By HOWARD FINE
Major L.A.-area refineries and aerospace plants could be forced to install costly pollution control equipment if a controversial car-scrapping program is eliminated by the South Coast Air Quality Management District.
The program allows refineries and other big polluters to buy smog-belching, pre-1982 cars at $500 to $700 apiece and scrap them. The refineries then receive emission reduction credits that exempt them from installing millions of dollars worth of vapor recovery equipment on their smokestacks.
The program was intended to remove so-called “gross-polluters” from the road, thereby reducing the total amount of emissions going into the air. But it came under fire last month as one of the chief inspectors went public with allegations that some of the cars being turned in were so decrepit that they could barely be driven raising questions over how much the cars were being used.

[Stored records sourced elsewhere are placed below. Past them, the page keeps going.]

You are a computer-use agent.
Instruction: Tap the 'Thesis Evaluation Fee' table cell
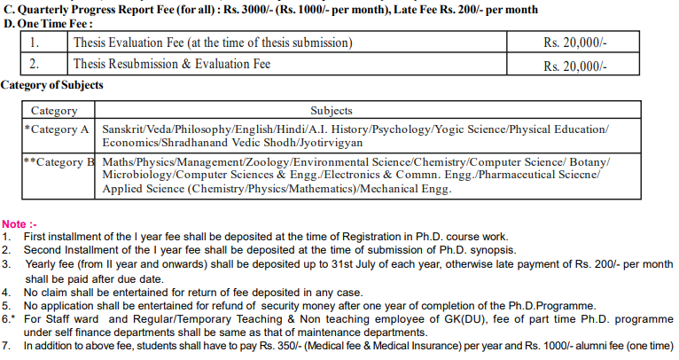(213, 43)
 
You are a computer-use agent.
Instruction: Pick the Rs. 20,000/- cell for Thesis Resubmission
(575, 66)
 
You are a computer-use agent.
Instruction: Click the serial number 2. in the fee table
(34, 65)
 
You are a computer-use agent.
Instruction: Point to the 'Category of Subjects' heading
(52, 85)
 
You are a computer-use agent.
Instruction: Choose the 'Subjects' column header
(331, 111)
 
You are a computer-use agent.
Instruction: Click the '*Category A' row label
(58, 129)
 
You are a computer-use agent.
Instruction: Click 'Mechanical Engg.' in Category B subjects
(409, 189)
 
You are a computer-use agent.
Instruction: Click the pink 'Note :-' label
(21, 224)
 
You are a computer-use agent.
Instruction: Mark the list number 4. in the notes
(7, 292)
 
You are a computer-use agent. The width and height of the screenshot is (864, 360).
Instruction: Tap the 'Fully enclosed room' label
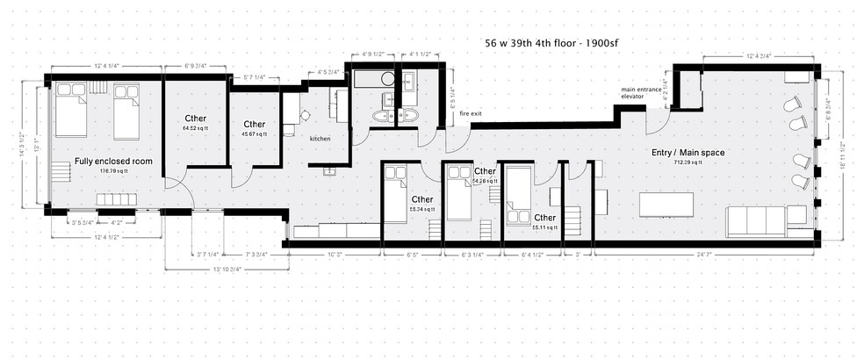[113, 162]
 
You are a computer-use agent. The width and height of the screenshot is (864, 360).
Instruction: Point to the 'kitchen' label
[320, 139]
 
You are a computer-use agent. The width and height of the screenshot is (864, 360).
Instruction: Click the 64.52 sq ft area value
[195, 128]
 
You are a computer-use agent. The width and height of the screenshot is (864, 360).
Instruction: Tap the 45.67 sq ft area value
[255, 133]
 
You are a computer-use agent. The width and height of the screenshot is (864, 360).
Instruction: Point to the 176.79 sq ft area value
[113, 171]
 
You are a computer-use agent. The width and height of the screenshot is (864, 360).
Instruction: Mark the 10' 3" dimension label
[334, 256]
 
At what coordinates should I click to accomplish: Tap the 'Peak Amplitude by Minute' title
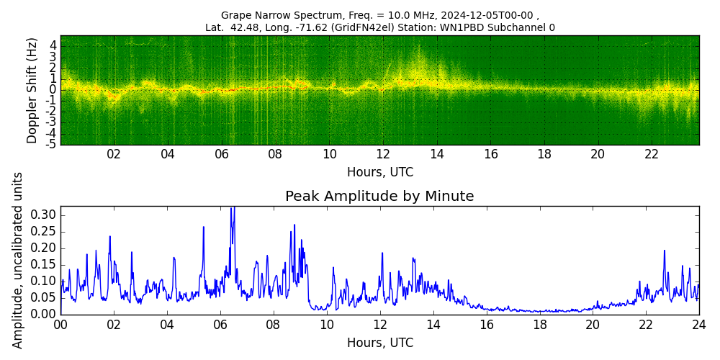(379, 197)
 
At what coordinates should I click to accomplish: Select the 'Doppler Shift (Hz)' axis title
(32, 90)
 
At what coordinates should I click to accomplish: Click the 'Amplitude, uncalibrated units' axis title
(18, 260)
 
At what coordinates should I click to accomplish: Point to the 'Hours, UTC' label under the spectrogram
(379, 173)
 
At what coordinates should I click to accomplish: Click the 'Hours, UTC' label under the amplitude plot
(379, 343)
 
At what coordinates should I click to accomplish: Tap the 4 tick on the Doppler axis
(53, 45)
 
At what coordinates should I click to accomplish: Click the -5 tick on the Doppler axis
(51, 145)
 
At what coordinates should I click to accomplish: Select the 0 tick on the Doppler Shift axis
(53, 90)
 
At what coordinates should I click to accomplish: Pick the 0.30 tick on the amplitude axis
(43, 215)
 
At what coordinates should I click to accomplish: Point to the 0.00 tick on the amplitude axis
(43, 315)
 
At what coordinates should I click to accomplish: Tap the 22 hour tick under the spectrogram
(652, 155)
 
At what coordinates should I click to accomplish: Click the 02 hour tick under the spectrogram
(114, 155)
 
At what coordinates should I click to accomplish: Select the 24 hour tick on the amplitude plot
(698, 325)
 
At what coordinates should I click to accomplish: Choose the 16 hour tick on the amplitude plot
(486, 325)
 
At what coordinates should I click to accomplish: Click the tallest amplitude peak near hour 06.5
(233, 209)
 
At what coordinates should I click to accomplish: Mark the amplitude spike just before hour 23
(665, 251)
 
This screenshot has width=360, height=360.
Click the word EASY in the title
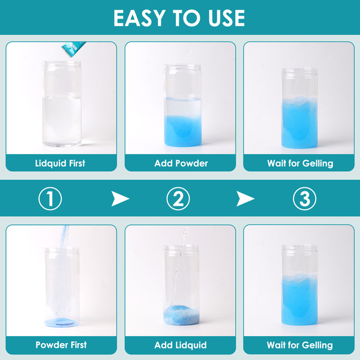(x=140, y=18)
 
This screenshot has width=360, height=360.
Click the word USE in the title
(x=226, y=18)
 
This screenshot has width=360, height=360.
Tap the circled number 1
(x=50, y=199)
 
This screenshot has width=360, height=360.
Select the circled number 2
(x=178, y=199)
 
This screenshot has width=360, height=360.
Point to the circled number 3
(x=305, y=199)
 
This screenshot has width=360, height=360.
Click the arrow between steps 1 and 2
(x=120, y=199)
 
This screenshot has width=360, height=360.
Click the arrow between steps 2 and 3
(x=245, y=199)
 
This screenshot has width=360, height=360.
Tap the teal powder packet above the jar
(x=73, y=49)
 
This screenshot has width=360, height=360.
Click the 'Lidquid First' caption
(x=60, y=163)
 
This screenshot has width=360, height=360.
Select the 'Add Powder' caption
(x=181, y=163)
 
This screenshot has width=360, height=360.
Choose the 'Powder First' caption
(x=61, y=345)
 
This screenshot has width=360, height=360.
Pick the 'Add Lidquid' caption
(x=181, y=345)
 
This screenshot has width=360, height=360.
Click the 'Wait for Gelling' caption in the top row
(x=300, y=163)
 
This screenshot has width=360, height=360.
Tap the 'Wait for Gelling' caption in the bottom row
(x=299, y=345)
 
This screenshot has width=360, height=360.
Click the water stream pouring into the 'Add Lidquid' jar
(x=181, y=264)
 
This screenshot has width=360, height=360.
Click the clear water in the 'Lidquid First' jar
(x=62, y=121)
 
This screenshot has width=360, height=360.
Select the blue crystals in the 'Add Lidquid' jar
(x=181, y=315)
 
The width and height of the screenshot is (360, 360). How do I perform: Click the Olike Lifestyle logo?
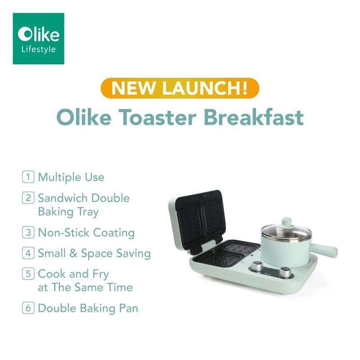[38, 38]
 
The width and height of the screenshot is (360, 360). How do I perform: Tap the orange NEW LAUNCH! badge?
[180, 87]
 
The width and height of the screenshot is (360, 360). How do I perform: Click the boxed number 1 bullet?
[28, 177]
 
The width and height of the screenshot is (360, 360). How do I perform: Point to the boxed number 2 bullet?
[28, 198]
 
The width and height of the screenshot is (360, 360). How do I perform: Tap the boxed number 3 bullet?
[28, 233]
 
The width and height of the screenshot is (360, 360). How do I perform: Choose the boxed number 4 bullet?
[28, 253]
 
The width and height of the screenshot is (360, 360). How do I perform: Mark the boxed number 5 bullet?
[28, 274]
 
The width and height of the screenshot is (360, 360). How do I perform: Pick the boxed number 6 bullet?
[28, 308]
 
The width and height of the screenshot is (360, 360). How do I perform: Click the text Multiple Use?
[71, 177]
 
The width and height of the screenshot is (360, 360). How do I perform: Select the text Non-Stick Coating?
[86, 233]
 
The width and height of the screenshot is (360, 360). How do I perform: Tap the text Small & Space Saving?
[94, 253]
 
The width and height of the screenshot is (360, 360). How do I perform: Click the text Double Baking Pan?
[88, 308]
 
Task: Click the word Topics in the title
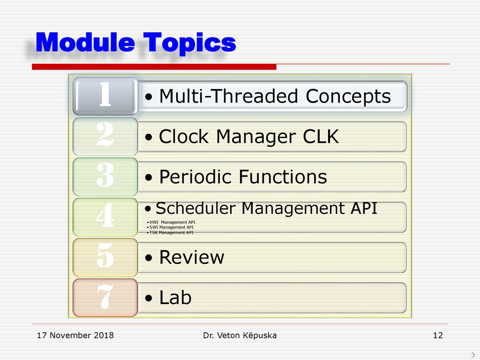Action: click(x=190, y=43)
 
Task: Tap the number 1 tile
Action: click(x=105, y=96)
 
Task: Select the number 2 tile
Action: click(x=105, y=136)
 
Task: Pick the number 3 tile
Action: click(x=105, y=177)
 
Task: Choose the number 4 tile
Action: click(x=105, y=217)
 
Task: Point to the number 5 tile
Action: click(x=105, y=257)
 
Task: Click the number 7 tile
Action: click(x=105, y=298)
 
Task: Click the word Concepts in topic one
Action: click(x=348, y=97)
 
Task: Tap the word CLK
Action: click(x=321, y=136)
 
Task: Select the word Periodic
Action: click(x=197, y=177)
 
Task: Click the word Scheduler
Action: click(x=196, y=209)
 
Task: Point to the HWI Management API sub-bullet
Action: click(x=171, y=222)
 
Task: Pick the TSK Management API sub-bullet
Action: click(x=170, y=232)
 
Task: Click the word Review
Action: click(x=192, y=257)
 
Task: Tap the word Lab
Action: click(x=175, y=297)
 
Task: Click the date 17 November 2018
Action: click(x=75, y=336)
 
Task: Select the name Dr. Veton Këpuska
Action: click(x=240, y=336)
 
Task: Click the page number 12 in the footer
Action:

The AQMD based its calculations for emission credits on the assumption that each car turned in could have been driven another three years.
As a result of the allegations, the AQMD Governing Board has ordered a review of the entire car-scrapping program.

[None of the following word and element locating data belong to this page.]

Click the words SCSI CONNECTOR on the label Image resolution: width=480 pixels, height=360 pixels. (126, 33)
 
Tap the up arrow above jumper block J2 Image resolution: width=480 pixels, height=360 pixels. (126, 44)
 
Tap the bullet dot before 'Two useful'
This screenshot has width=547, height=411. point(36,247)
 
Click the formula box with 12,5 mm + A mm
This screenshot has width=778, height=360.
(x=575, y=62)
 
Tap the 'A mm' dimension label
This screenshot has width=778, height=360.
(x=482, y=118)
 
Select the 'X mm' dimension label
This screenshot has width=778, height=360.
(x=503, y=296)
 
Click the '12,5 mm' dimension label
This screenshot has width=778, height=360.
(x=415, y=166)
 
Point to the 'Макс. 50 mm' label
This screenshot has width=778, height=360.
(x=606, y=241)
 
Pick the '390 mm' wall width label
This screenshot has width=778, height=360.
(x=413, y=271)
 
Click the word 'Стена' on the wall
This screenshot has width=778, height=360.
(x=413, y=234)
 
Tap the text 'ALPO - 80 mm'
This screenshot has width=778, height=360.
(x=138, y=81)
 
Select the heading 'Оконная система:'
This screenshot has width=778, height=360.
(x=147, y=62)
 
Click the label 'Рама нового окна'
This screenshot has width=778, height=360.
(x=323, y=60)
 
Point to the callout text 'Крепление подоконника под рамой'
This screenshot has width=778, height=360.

AQMD Governing Board Chairman William Burke said it is too early to predict what will happen in advance of that review.
“What we need now is more information,” Burke said. “I don’t think there is any stampede at this point to dump the program.”

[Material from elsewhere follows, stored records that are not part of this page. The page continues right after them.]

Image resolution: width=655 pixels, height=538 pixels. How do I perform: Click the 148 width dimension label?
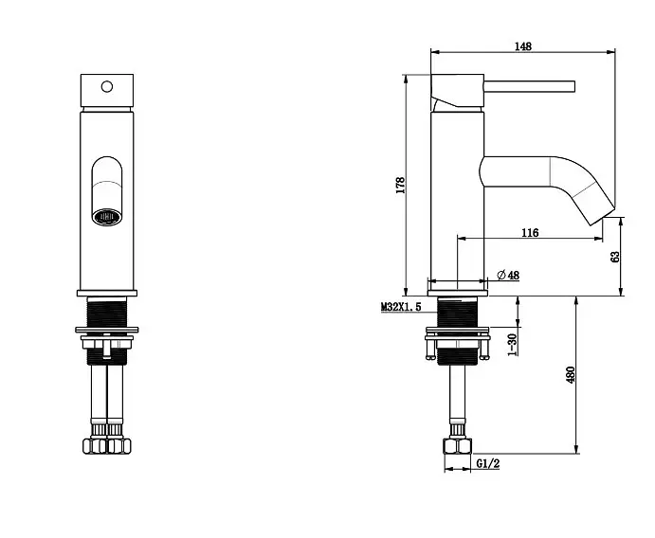click(x=522, y=45)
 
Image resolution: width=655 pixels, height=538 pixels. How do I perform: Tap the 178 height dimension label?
click(x=400, y=185)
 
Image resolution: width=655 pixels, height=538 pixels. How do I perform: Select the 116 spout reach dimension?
click(x=530, y=232)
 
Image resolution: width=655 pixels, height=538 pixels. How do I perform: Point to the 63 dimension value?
click(x=615, y=257)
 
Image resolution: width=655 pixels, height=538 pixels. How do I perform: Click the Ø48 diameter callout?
click(x=508, y=275)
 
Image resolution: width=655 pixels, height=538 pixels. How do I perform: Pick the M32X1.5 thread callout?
click(x=401, y=307)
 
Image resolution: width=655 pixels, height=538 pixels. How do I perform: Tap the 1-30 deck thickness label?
click(x=513, y=345)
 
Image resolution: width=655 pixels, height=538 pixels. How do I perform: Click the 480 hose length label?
click(x=571, y=375)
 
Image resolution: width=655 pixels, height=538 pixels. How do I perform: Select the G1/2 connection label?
click(x=488, y=463)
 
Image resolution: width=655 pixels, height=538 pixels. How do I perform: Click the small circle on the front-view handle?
click(x=107, y=86)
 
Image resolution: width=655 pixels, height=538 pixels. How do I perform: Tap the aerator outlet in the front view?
click(x=107, y=217)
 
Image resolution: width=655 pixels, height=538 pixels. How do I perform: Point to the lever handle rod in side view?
click(x=529, y=86)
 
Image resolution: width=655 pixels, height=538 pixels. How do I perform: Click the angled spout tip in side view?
click(x=603, y=216)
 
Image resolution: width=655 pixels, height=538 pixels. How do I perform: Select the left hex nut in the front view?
click(x=95, y=445)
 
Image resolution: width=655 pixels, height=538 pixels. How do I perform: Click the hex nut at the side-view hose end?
click(x=458, y=446)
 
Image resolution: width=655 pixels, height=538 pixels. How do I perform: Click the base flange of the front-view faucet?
click(x=107, y=293)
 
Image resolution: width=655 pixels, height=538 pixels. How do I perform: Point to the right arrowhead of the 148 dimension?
click(x=611, y=52)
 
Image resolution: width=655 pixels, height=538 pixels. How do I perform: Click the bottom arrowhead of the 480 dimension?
click(x=576, y=449)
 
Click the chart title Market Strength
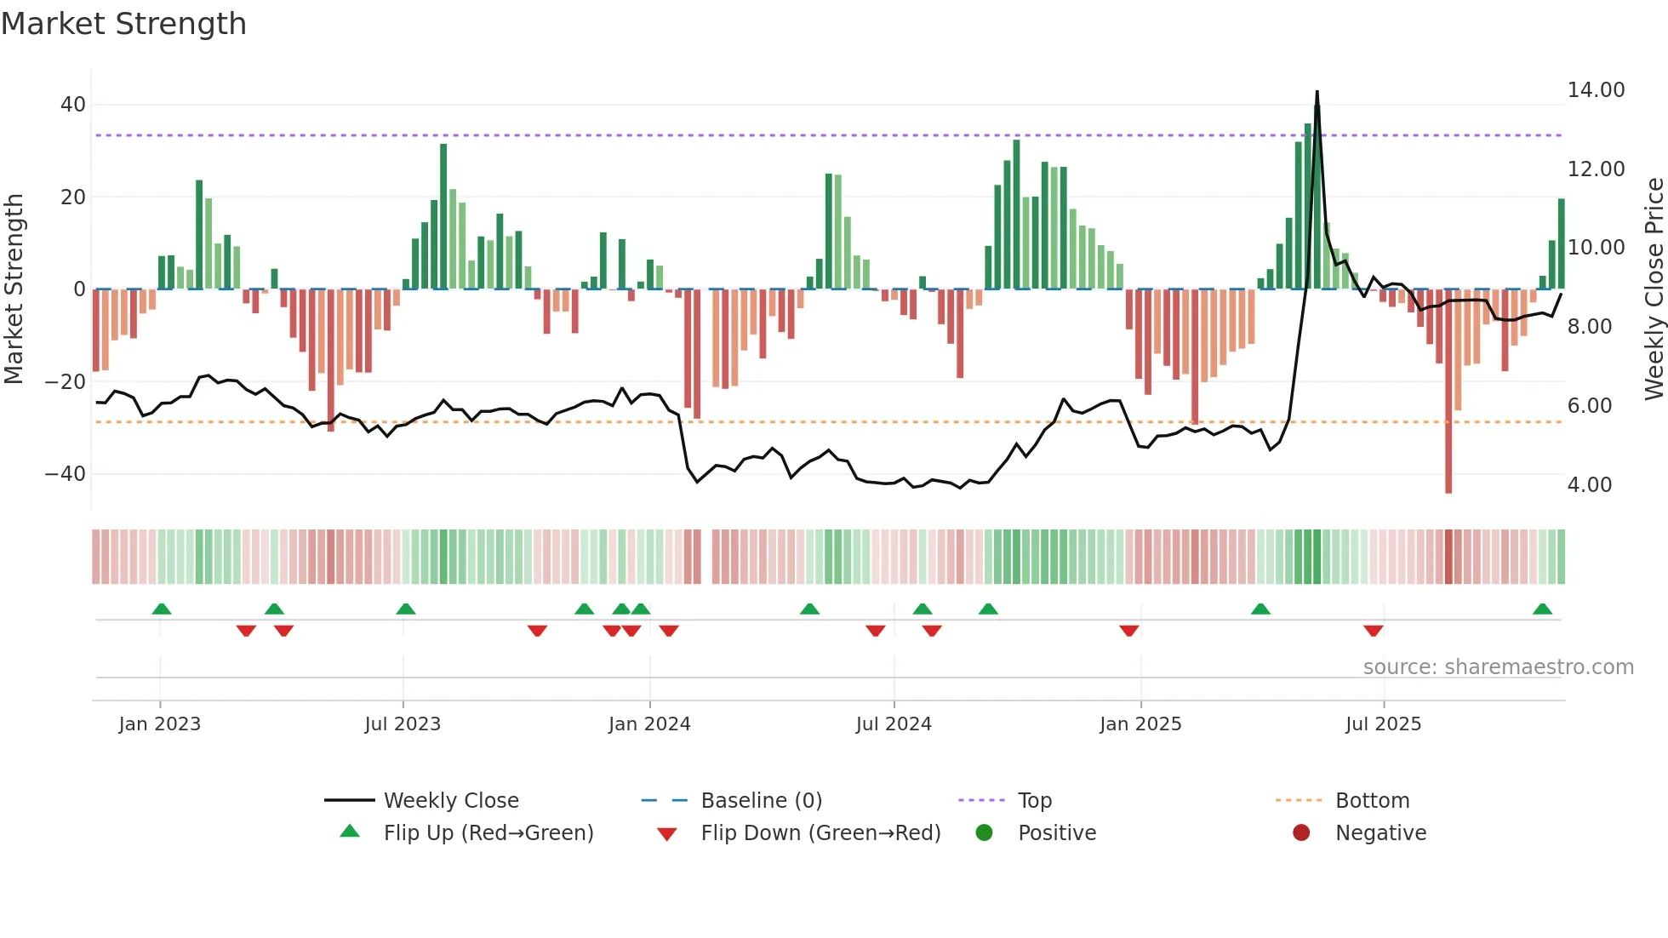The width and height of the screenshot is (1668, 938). pos(123,24)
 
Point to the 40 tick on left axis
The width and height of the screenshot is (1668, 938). pos(72,105)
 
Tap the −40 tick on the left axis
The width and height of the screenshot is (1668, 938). pos(66,473)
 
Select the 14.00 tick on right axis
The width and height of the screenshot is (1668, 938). pos(1596,90)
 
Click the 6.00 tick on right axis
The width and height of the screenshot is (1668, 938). pos(1589,406)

Even so, eliminating the program is an option, said AQMD spokesman Tom Eichhorn.
“It is possible that the governing board may eliminate the program entirely. If that happens, business would regret losing the flexibility this program has offered,” Eichhorn said.
Since the program was set up in 1993, Chevron USA Products Co. has scrapped 4,180 cars to receive credits for its El Segundo facilities, according to AQMD records. Ultramar Inc. has scrapped 169 cars for credits at its two local facilities, while Atlantic Richfield Co.’s Wilmington refinery has scrapped 22 cars.
One local aerospace company, Composite Structures Inc., has scrapped 100 cars so that it could continue to use a coating required by the military.
Also, hundreds of other companies in the Los Angeles basin are indirect users of the car-scrapping program. They have chosen to pay $60 per employee each year into a special AQMD fund instead of providing carpooling incentives to their employees. Most of the money in that AQMD fund has gone to car-scrapping.
Among the companies paying into the fund are: Fox Television Studios in Los Angeles, Viewsonic Corp. in Walnut, Costco/Price Club in Norwalk, the Industry Hills Sheraton Resort Hotel in the City of Industry and Parsons Corp. in Pasadena.
Chevron’s El Segundo refinery used the car-scrapping program in 1993 and 1994 in place of installing some vapor recovery equipment on one of its offshore facilities, government and public affairs manager Rod Spackman said. It proved to be a small, but vital, portion of Chevron’s environmental compliance, he said.
The car-scrapping program along with the AQMD’s other credit-based programs like Reclaim have long been under attack from environmental groups that claim they sacrifice the health of residents near highly polluting refineries and plants.